**WORK TASK**
Could you restate, exactly and with nothing added, the lines from the start of the data through the line that holds "You are a computer-use", leaving the pictures out?

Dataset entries

────────

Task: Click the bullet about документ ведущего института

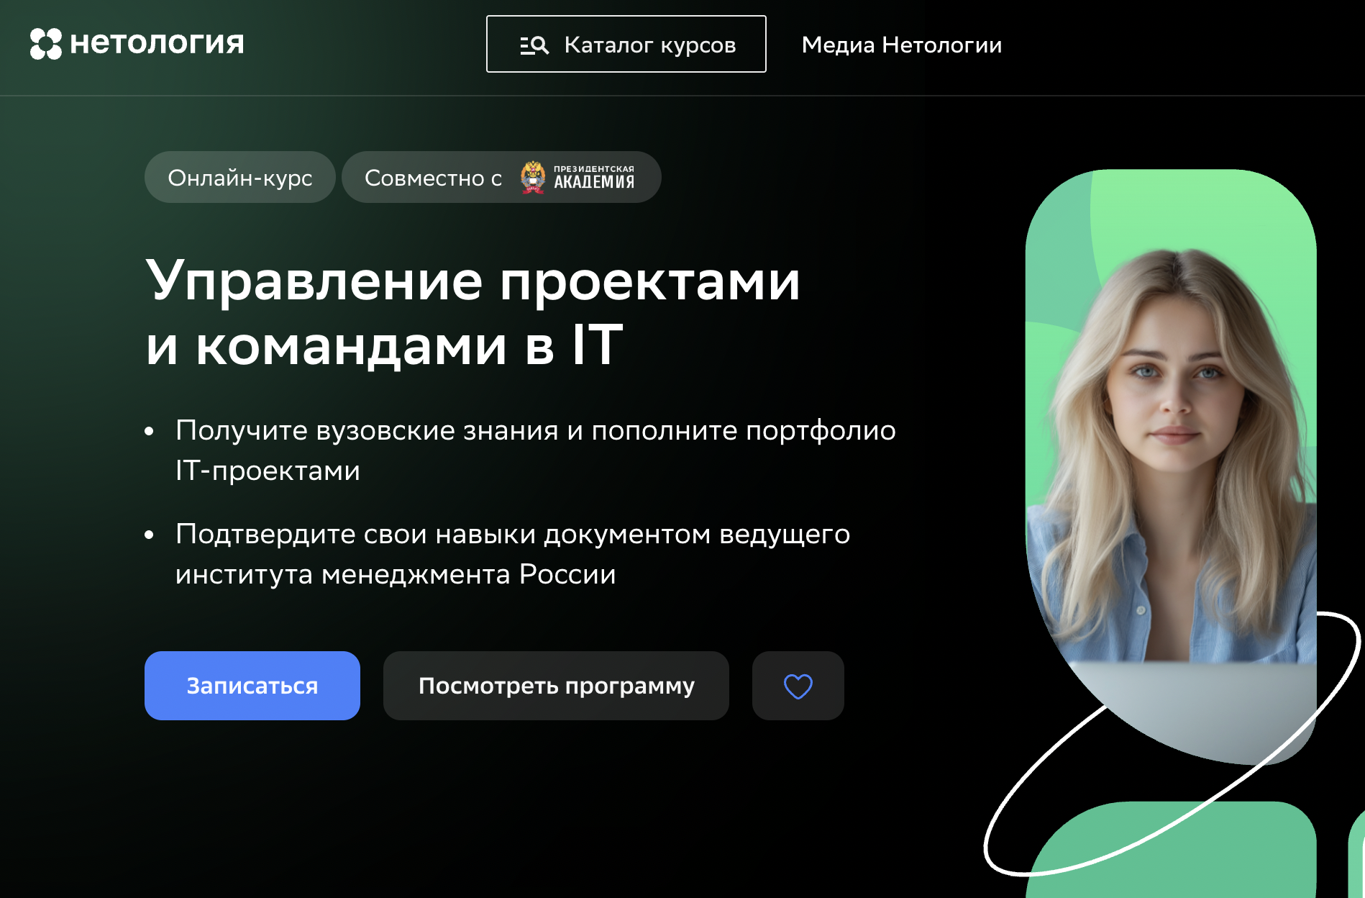Action: pos(512,553)
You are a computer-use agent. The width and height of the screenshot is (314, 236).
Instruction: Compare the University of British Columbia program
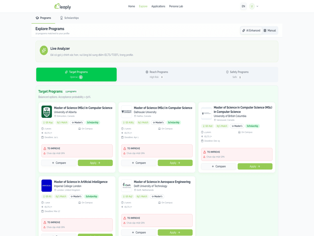click(x=218, y=166)
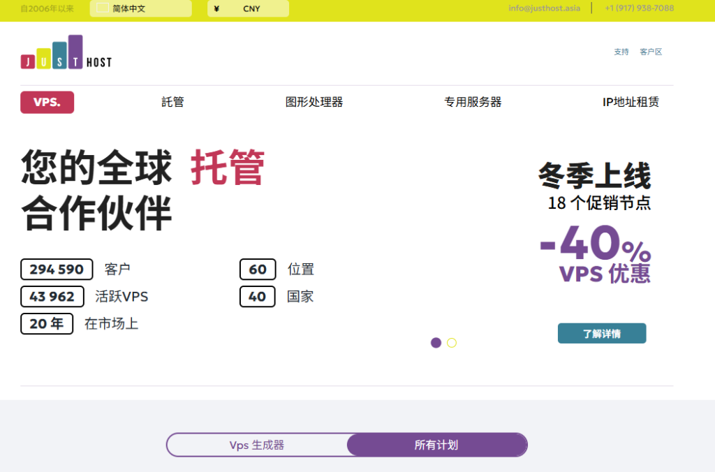Open the VPS. menu tab

pos(47,102)
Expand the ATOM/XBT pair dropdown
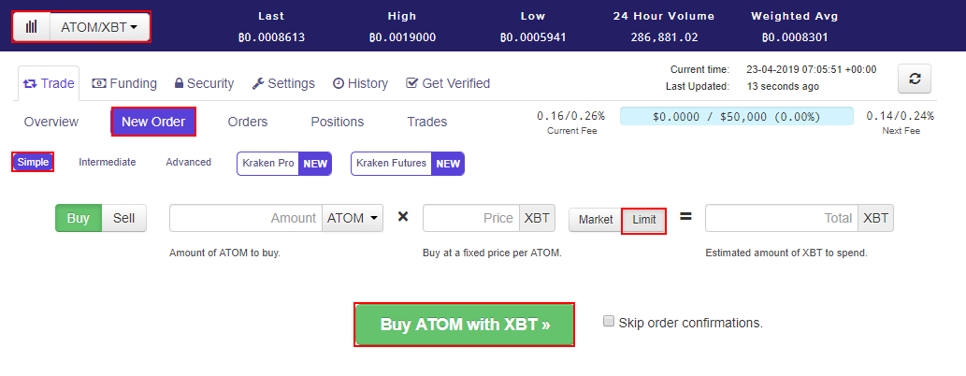This screenshot has width=966, height=376. (99, 27)
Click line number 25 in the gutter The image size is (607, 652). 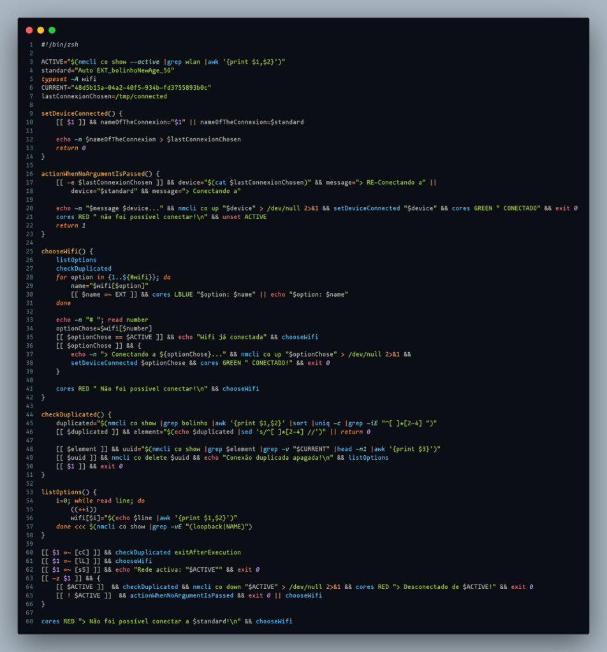tap(29, 251)
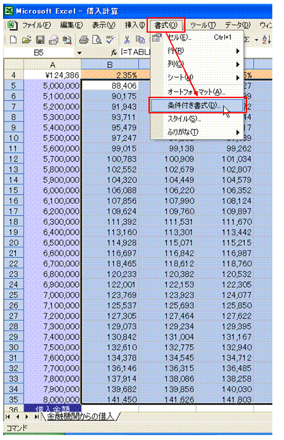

────────

**RESULT OF THE EXERCISE**
Task: Click the bullet about документ ведущего института

Action: pos(512,553)
You are a computer-use agent. The width and height of the screenshot is (314, 236).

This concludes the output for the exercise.